将两个字典值合并为一个，然后将其添加到Python中的另一个字典中

Question

I have a task to make function which receives department and list of departments, professors and subjects as arguments. I need to filter whole list and return department code, professors and subject from that department WITHOUT iterating or using recursions. I have already filtered the input for that department but I don't know how to make list of newly made dictionaries which contains only name and last name as key "profesor" concatenated from first dictionary. I know how to make it with iteration but in task, it's strictly specified that it must be done with map and filter functions without iteration or recursions.

Here is input list:

podaci1 = {'odjeli': {'informatika': 'I901', 'matematika': 'M505', 'biologija': 'B020'},
'profesori': [{'ime': 'Pero', 'prezime': 'Peric', 'odjel': 'I901'},
              {'ime': 'Ivo', 'prezime': 'Ivic', 'odjel': 'B020'},
              {'ime': 'Mara', 'prezime': 'Maric', 'odjel': 'I901'}],
'predmeti': [{'odjel': 'I901', 'popis': ['matematika', 'programiranje', 'web aplikacije']},
             {'odjel': 'M505', 'popis': ['analiza', 'statistika', 'fizika', 'algebra']},
             {'odjel': 'B020', 'popis': ['biologija', 'kemija', 'matematika']}]}

Here is an example of calling the function and output that I need to get:

>>>nastava('informatika', podaci1)

('I901', [{'profesor': 'Pero Peric'}, {'profesor': 'Mara Maric'}], [{'predmeti':['matematika', 'programiranje', 'web aplikacije']}])

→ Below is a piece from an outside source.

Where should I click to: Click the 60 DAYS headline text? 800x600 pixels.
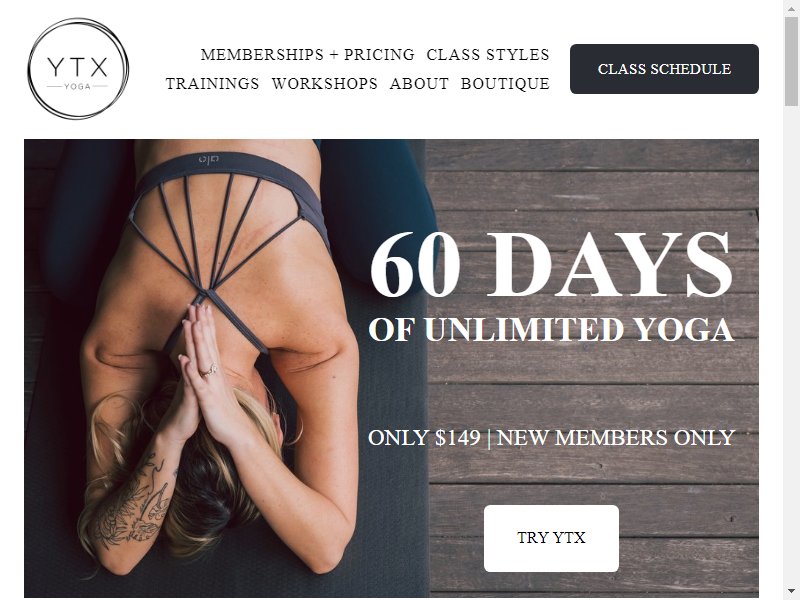pyautogui.click(x=552, y=264)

This is what I currently have:

def nastava(odjel,podaci):
   brodjela = podaci['odjeli'][odjel]
   profesori = podaci['profesori']
   profesori = list(filter(lambda x: x['odjel'] in brodjela, profesori))

   predmeti = podaci['predmeti']
   predmeti = list(filter(lambda x: x['odjel'] in brodjela, predmeti))
   popis = predmeti[0]['popis']

   rezultat = []
   rezultat.append(brodjela)
   rezultat.append(profesori)
   rezultat.append(predmeti)
   print(rezultat)

And I get this for output:

['I901', [{'ime': 'Pero', 'prezime': 'Peric', 'odjel': 'I901'}, {'ime': 'Mara', 'prezime': 'Maric', 'odjel': 'I901'}], [{'popis': ['matematika', 'programiranje', 'web aplikacije'], 'odjel': 'I901'}]]

Answer 1

You should use map as well, so that you can parse the output you've got and build the way it is asked. Filter won't be enough in this case.

Setup

data = {'odjeli': {'informatika': 'I901', 'matematika': 'M505', 'biologija': 'B020'},
'profesori': [{'ime': 'Pero', 'prezime': 'Peric', 'odjel': 'I901'},
              {'ime': 'Ivo', 'prezime': 'Ivic', 'odjel': 'B020'},
              {'ime': 'Mara', 'prezime': 'Maric', 'odjel': 'I901'}],
'predmeti': [{'odjel': 'I901', 'popis': ['matematika', 'programiranje', 'web aplikacije']},
             {'odjel': 'M505', 'popis': ['analiza', 'statistika', 'fizika', 'algebra']},
             {'odjel': 'B020', 'popis': ['biologija', 'kemija', 'matematika']}]}

Function

def nastava(department, data):
    code = data['odjeli'][department]

    professors = data['profesori']
    filtered_professors = filter(lambda z: z['odjel']==code, professors)

    predmeti = data['predmeti']
    filtered_predmeti = filter(lambda z: z['odjel'] == code, predmeti)

    maped_professors = map(lambda z: {'professor': z['ime'] +" "+ z['prezime']}, filtered_professors)
    maped_predmeti = map(lambda z: {'predmeti': z['popis']}, filtered_predmeti)

    return code, maped_professors, maped_predmeti

Map function does exactly that (According to python help )

Help on built-in function map in module builtin :

map(...) map(function, sequence[, sequence, ...]) -> list

 Return a list of the results of applying the function to the items of the argument sequence(s). If more than one sequence is given, the function is called with an argument list consisting of the corresponding item of each sequence, substituting None for missing values when not all sequences have the same length. If the function is None, return a list of the items of the sequence (or a list of tuples if more than one sequence). 

So, you have to build the dictionary demanded by creating functions (in this case, lambda are easier to read and use) that do that. Take a look at the code and the description of map function. It should be pretty straight-forward to understand.